Donna's Blog

Sometimes managers are one of the players in the Drama Triangle

Sometimes managers are one of the players in the Drama Triangle…..and don't even realise it.


In the late 60s, Dr. Steven Kaufman published his work on the drama triangle.


The drama triangle was used as a way to describe behaviours that are happening in dysfunctional conflict. But I reckon it's not only when conflict is happening. I think the drama triangle shows up in many places at work.


In the drama triangle there are three players in any given conflict. There will be one who is the victim: “Woe is me”. One who is the rescuer: “Let me help you and solve your problems for you”. And one who is the persecutor: Usually the person that the victim is complaining about or running from.

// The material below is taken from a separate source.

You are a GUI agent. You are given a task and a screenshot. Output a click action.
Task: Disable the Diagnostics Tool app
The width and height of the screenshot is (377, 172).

What is interesting about this dynamic is that any time one of these players exist the other two magically appear. And it doesn't necessarily have to be a massively dysfunctional moment.


One thing I've discovered about middle managers is often that they feel, in the interests of looking after their team, they want to help them and serve them in every way possible. This can sometimes put them at risk of playing the rescuer. In this moment they are either creating the victim, or enabling the victim. Either way, it can create long term difficulties.


The opposite of the drama triangle is learning triangle. Instead of rescuing, we coach. The role of victim becomes learner, and the role of persecutor becomes teacher or challenger.


And when we start to play this game we approach people differently and we get quite different results.